* **GOALS**:
[1] In the guest post about an unblessed meal, what food did the child eat without praying first?
[2] Carry on the guest post about an unblessed meal, picking up right after its final sentence.

* **DOCUMENT EXTRACT**:
>> begin
Tuesday, April 05, 2016

Guest post: Unamened Meal.

This is written by Aorabee Lyambee. Non Fiction!
One day I was influenced by the devil himself at the age of seven, to skip the routine prayers out of childish impatience and ate an unblessed meal of pounded yam and egusi soup seasoned with my favorite caterpillars. On this evil and tempting day, mu’azu, our neighbor, an ardent pagan, was invited to share our meal. Now mu’azu was a terribly proud and notorious pagan who would jump at any opportunity to prove the folly of Christianity.

My father too had a notorious habit of inviting each and every passerby to come and eat; sharing our food that was eaten openly under the sycamore tree shed in the middle of the compound. I usually felt irked as I was just learning to cope with this passerby phenomenon. He would implore and even badger a passerby into resting. I was always glad when the passerby declined; telling my father that he had already eaten enough and my father’s food was always his. Only then would my countenance brighten otherwise, I would eat sulking, casting furtive and malevolent side-long glances at the resting passerby, forgetting that food was always reserved for me by my mother.
>> end
* **RECORDED DATA**:
>> begin
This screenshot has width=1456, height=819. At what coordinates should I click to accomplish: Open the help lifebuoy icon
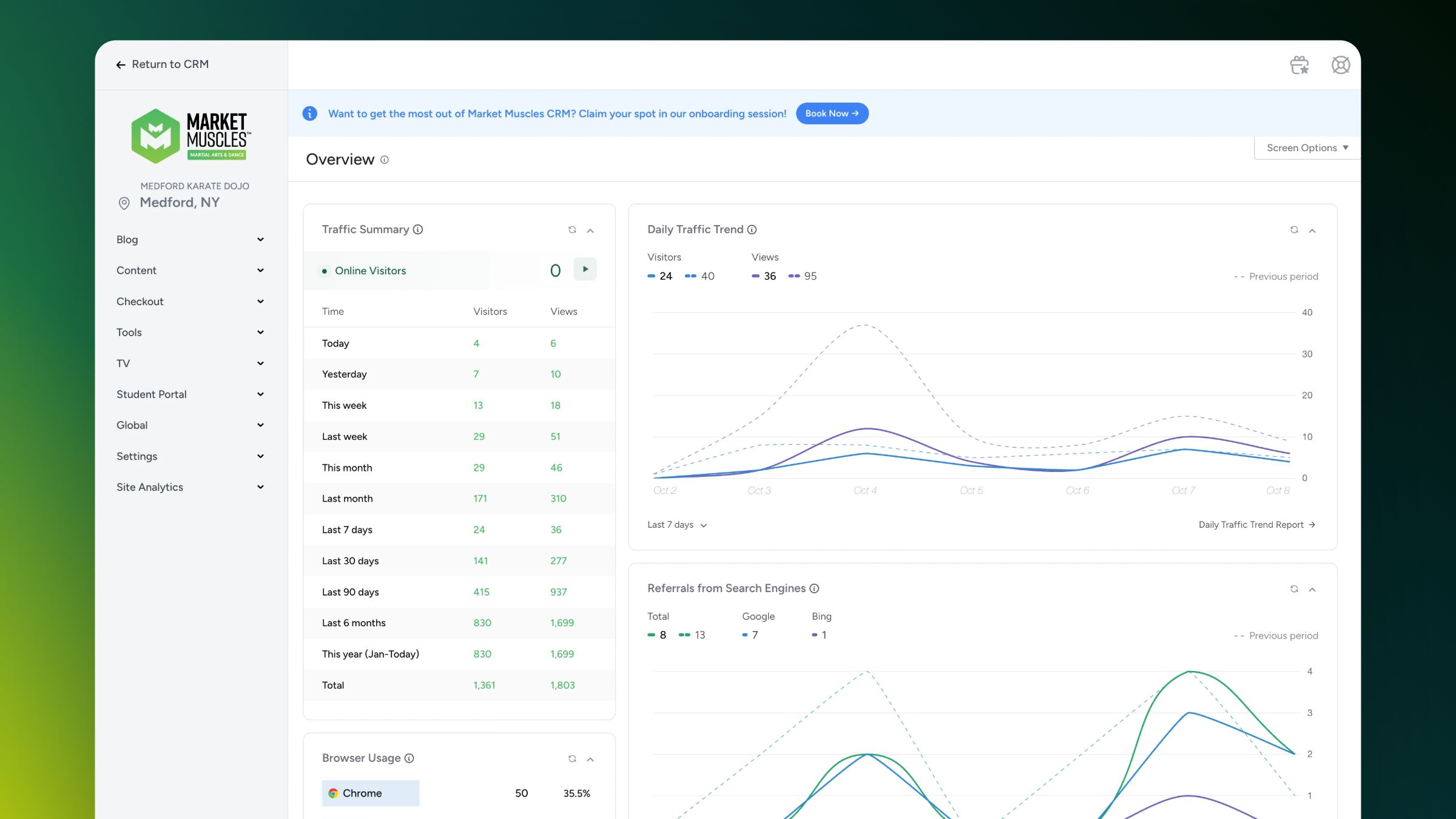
>> end
* **FINAL ANSWERS**:
[1] Pounded yam and egusi soup seasoned with caterpillars.

[2]
My father, the omniscient observer would always check this by barking at me to stop looking at people and look where I was eating, whenever anger overwhelmed me, I goggled maliciously at the unwelcome visitor. Sometimes, to checkmate the visitor’s intakes I took to gobbling which would earn me sharp rap of knocks on the forehead from father. There were cases too, when the checkmate ball that were oversized for my gullet got stuck  and father would give me an extra rap to worsen my smarting throat as a reward.

I usually made sure I counted the balls of the pounded yam, balls of “tuwo” mashed boiled corn or morsels of the yam pottage the passerby took down in all so as to contrast them against those I had eaten. I was well versed in numerical manipulation for the fact that at the age of six I had completed my second year in the bible school. In class I was best in arithmetic.

After the meal i would secretly recount to my immediate younger sister the number of balls the passerby had made and the deficit. It was usual for me to compare the sizes of those balls made by the passerby to an egg without any intent of exaggeration.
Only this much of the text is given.